“No sabéis lo que pedís”, responde Jesús cuando le piden lugares de honor. Hay cosas que no esperaríamos entre nosotros, como la ambición o el protagonismo, pero si se dieron en los primeros apóstoles, cuánto más hoy. Y la respuesta de Jesús a todo interés personal es siempre la misma: “el que quiera ser grande entre vosotros, que sea vuestro servidor”.

Curiosamente, la actitud de servicio, que no es algo exclusivo de los cristianos, sino de las grandes personas, queda muchas veces olvidada en el día a día. Jesús se propone a sí mismo como el ejemplo a seguir, Él “no ha venido a ser servido, sino a servir”. Fuerte llamado a la conversión, porque el deseo de reconocimiento, la sed de grandeza, la instrumentalización de los demás, etc. son formas de pecado, que desgraciadamente también penetran nuestras actitudes personales e incluso costumbres eclesiales. Como decimos, subyacen entre nosotros esos tics de mundanidad, en los que se admira a una persona por su título o por su aspecto, y no tanto por su fidelidad, abnegación y servicialidad. En la Iglesia, a diferencia de los grandes de este mundo, no caben las ambiciones personales estériles y egoístas.

El pecado del orgullo nos aturde de tal modo que llegamos a desear lo que no nos conviene. La ambición nos ciega, sin darnos cuenta. El egocentrismo y peor en sus formas espirituales, ocupan el lugar que solamente Cristo debería tener. Lo cual sería como decir que la aventura de la vida, que no inició en nosotros, acaba en nosotros y con nosotros. Lo contrario de Jesucristo, que, viniendo del Padre, vuelve a Él, y no busca otra cosa que cumplir su voluntad, como bien les instruye a sus discípulos en el camino a Jerusalén.

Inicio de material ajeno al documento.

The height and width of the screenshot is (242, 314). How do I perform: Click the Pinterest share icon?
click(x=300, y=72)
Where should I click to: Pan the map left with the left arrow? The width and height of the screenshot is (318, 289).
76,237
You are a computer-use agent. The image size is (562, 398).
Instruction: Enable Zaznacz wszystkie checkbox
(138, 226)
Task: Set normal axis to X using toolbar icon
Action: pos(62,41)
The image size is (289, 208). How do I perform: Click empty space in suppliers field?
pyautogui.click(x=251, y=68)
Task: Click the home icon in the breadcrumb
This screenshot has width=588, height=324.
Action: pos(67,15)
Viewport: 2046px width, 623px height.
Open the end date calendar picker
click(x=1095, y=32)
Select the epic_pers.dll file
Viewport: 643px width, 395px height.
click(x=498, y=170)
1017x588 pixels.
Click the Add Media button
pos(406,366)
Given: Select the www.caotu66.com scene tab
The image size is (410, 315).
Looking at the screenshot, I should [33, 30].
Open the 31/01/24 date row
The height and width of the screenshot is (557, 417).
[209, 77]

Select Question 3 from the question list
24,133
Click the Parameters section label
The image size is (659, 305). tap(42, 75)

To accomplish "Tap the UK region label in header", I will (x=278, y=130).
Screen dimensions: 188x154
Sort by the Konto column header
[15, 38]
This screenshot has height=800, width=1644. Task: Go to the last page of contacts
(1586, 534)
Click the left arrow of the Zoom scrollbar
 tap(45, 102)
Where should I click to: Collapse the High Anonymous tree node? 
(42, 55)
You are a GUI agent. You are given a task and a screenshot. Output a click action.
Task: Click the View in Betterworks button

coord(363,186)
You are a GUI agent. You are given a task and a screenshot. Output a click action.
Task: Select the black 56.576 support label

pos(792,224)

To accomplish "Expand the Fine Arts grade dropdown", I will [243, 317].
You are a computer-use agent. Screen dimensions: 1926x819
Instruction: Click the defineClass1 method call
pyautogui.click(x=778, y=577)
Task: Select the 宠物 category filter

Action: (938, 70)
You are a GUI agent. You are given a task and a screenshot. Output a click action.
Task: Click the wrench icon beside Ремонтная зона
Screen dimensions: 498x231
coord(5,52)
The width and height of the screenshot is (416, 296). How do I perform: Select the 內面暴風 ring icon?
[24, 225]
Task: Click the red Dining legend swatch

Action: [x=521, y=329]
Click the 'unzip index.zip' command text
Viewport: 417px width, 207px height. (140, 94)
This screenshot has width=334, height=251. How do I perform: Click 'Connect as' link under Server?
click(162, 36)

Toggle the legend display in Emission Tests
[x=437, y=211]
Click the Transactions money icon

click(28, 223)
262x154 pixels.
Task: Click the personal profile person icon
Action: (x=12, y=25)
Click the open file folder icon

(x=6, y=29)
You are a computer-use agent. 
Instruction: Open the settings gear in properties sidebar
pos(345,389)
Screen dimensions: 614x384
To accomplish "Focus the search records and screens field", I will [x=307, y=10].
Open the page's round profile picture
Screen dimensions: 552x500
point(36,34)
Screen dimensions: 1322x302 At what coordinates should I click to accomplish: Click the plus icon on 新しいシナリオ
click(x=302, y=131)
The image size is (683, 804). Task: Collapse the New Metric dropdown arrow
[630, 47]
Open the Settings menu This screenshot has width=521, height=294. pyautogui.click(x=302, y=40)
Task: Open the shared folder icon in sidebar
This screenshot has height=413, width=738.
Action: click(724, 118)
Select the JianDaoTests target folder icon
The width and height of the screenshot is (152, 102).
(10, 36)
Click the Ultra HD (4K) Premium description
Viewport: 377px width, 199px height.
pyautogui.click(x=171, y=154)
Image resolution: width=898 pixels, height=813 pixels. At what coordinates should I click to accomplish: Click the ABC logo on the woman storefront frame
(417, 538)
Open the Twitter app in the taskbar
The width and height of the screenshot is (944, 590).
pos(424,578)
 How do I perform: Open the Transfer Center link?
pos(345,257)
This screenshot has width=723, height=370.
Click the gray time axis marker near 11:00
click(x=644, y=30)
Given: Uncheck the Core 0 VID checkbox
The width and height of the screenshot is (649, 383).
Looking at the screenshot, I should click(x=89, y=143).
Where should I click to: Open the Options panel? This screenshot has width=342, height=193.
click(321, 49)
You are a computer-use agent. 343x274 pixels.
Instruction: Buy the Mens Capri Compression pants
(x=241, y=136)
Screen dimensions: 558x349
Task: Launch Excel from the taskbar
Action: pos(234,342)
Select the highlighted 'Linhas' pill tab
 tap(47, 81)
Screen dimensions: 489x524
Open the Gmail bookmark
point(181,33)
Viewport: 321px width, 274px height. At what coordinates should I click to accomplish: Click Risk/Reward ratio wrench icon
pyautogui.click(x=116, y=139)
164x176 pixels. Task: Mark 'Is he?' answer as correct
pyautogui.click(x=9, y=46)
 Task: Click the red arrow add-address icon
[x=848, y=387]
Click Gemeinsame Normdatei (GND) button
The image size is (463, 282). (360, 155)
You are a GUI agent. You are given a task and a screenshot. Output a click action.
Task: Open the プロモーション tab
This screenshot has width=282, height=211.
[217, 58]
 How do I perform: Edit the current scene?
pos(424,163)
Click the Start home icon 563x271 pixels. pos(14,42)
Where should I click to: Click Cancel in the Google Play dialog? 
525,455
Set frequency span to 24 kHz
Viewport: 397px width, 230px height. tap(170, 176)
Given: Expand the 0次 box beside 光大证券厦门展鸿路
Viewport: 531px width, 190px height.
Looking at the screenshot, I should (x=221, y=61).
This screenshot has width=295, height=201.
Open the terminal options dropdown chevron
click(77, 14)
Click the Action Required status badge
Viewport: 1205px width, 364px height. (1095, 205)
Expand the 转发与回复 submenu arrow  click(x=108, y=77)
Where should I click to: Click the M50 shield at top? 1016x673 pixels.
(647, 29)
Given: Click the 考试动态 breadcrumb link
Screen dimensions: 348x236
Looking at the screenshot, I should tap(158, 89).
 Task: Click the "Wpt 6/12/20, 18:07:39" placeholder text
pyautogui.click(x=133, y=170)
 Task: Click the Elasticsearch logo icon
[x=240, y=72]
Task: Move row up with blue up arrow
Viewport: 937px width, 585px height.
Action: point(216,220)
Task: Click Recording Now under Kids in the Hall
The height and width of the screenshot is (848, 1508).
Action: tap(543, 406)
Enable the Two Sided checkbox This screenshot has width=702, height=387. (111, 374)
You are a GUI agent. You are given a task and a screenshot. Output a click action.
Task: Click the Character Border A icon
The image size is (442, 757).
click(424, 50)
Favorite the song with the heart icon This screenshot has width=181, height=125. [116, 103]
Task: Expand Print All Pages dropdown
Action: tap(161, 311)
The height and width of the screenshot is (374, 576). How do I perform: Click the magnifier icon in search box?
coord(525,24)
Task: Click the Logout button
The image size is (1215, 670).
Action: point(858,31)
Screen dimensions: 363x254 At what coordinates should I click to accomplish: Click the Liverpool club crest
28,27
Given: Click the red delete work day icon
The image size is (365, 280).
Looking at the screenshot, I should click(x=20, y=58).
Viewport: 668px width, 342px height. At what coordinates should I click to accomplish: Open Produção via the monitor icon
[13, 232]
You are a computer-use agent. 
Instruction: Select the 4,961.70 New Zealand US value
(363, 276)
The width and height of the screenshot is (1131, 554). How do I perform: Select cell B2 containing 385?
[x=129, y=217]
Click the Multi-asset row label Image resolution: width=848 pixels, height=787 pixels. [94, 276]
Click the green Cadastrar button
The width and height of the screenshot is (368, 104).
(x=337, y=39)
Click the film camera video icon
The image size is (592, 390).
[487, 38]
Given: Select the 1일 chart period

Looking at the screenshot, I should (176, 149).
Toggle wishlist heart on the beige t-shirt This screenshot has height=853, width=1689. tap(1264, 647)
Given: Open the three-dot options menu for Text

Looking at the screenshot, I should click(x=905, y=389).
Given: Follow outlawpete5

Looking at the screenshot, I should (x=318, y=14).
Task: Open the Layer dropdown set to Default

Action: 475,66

La humillación de Jesucristo, “que da su vida en rescate por todos”, revela la humildad de Dios, que se abaja hasta nosotros porque nos ama. La coherencia de Cristo debe ser la del cristiano, y diríamos que la de toda persona. La vida humana, que es un don recibido, no deja de moverse siempre en la lógica mayor de la gratuidad y la solidaridad. La dignidad del bautismo nos sumerge definitivamente en ese modo de ser como Jesús, y nos capacita para ser, como él, servidores de los demás.

De hecho, toda la vida de Jesús, partiendo de su íntima divinidad, se convierte en una espiral de donación. Él es propiamente el “siervo de Dios”, que carga sobre sí la culpa de los demás. Cuando ante Jesús sacramentado decimos “venid a adorarlo”, digamos también, “venid a seguirlo”, no sea que, alabando nuestras palabras a un Dios, nuestra vida siga a otro.

“No saben lo que piden” significa que, al buscarnos a nosotros mismos, nada nuevo encontramos. El ambicioso, encuentra la frustración en su propia codicia. En el fondo, el pretencioso vive en continua frustración, porque lo quiere todo. Solo se quiere a sí mismo sin saber que nadie puede satisfacerse solo.

No necesitamos buscarnos a nosotros mismos, porque ya Dios ha venido a buscarnos a cada uno de nosotros, pecadores, y en Jesucristo nos ha encontrado.